La realidad de esa escritura evanescente, que se presenta con la misma lógica en la que una partícula subatómica es “leída” –observada– y entonces “colapsa” en una realidad que hasta ese momento era solo aleatoria, y se “fija” –al decir de Freud– rememora y recuerda lo que el propio Freud postulaba hace más de 100 años, respecto de la teoría de las pulsiones. En esas “fijaciones” se estabiliza una realidad corporal que define al sujeto dentro de una existencia separada del Otro, una suerte de moneda que se arroja para que la vida se juegue a suerte y verdad, pero acontezca, porque lo peor es que nunca tenga lugar.
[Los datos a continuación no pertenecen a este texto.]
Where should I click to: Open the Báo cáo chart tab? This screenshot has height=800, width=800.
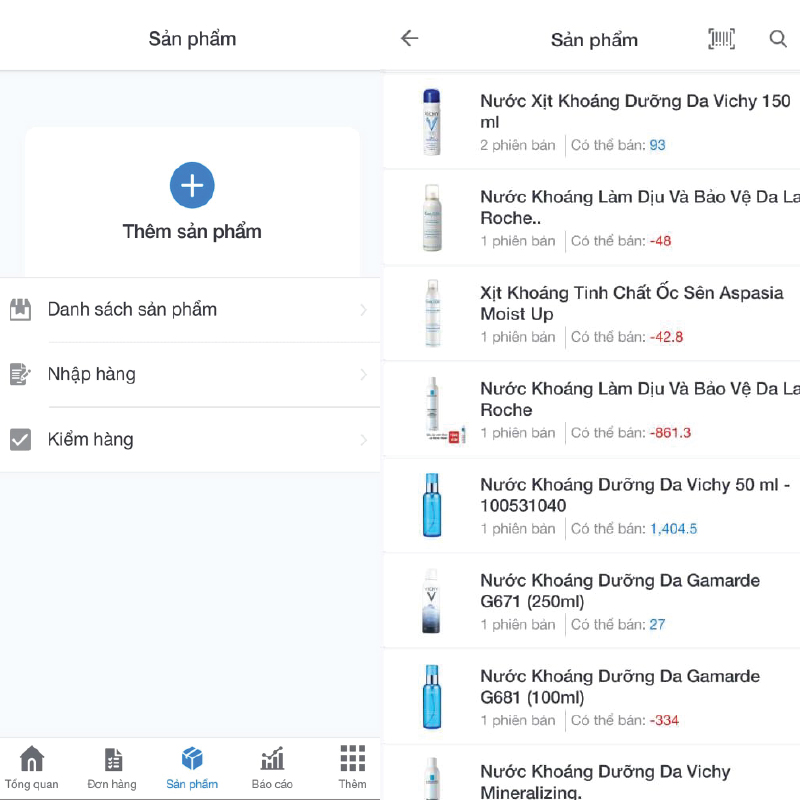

Esa “fijación” o punto en el que una realidad libidinal se plasma en el cuerpo, un cuerpo enlazado a la comunidad (lo cual incluye a los muertos, o a “lo muerto”), ese “colapso” – que es de la misma estructura que una poética en la que una palabra, enlazada a otras, alcanzan a nombrar un fragmento de lo Real, de lo que insistía mudo, al modo de una agitación que desestabiliza las “fijaciones” anteriores, alterando el cuerpo, transformándolo – en psicoanálisis equivale a leer. Los analistas son lectores del cuerpo, un cuerpo tal que, del mismo modo que en la física se sostiene la hipótesis de la existencia de una “materia oscura” que explica, a nivel de la causa, la dinámica visible del universo – la cual no alcanzaría a leerse con lo que se ve – del mismo modo ese cuerpo se manifiesta en ese leer que ilumina la juntura en la que la luz y la oscuridad, separados y a la vez, juntos – por causas de esa separación – emula la voz creadora de Dios en el inicio de la historia, su “big bang” originario.